PROBLEM DESCRIPTION: Lines from the one containing "You are a computer-use agent. The" through the last line of the records below need to be repeated exactly; nothing else, and no pictures.

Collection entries
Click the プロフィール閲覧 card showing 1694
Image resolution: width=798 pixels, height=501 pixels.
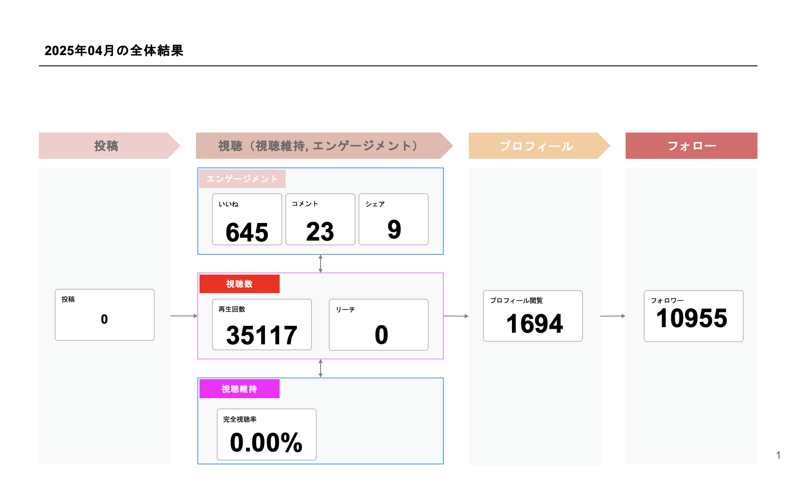(x=533, y=316)
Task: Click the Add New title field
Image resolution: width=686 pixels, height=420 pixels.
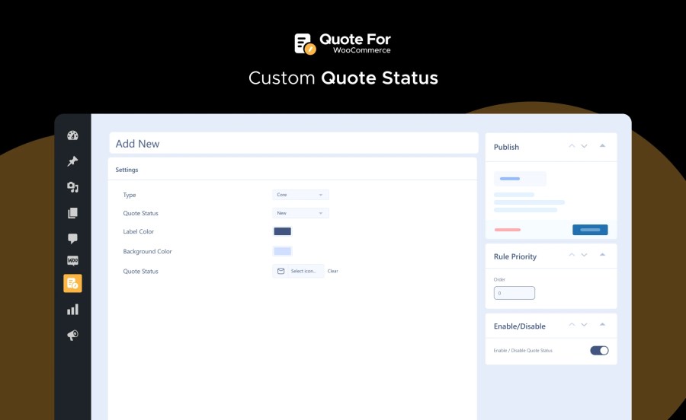Action: coord(293,144)
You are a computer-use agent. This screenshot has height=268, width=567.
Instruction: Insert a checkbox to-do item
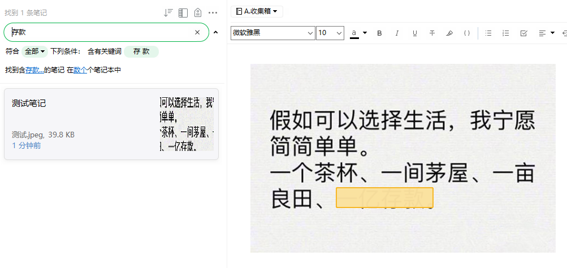pyautogui.click(x=523, y=33)
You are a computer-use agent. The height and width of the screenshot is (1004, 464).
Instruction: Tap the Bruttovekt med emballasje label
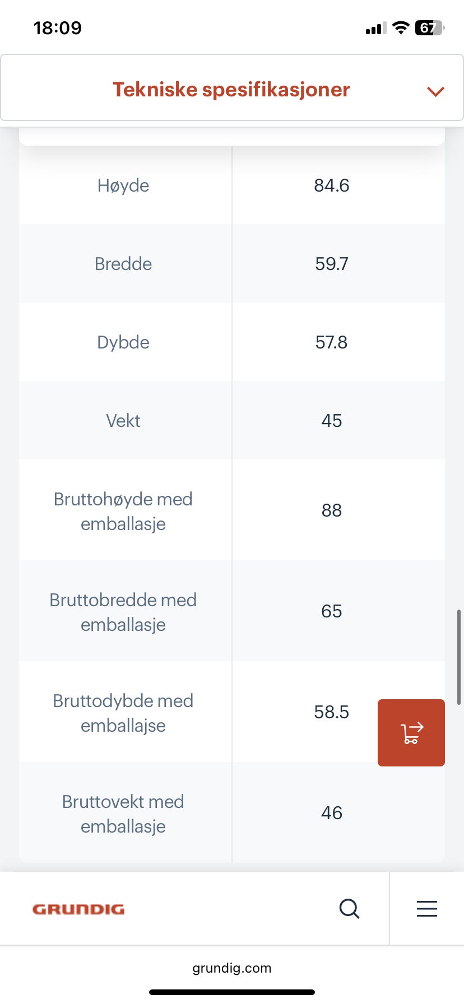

YOUR SOLUTION:
You are a computer-use agent. The height and width of the screenshot is (1004, 464).
Instruction: Tap the Bruttovekt med emballasje label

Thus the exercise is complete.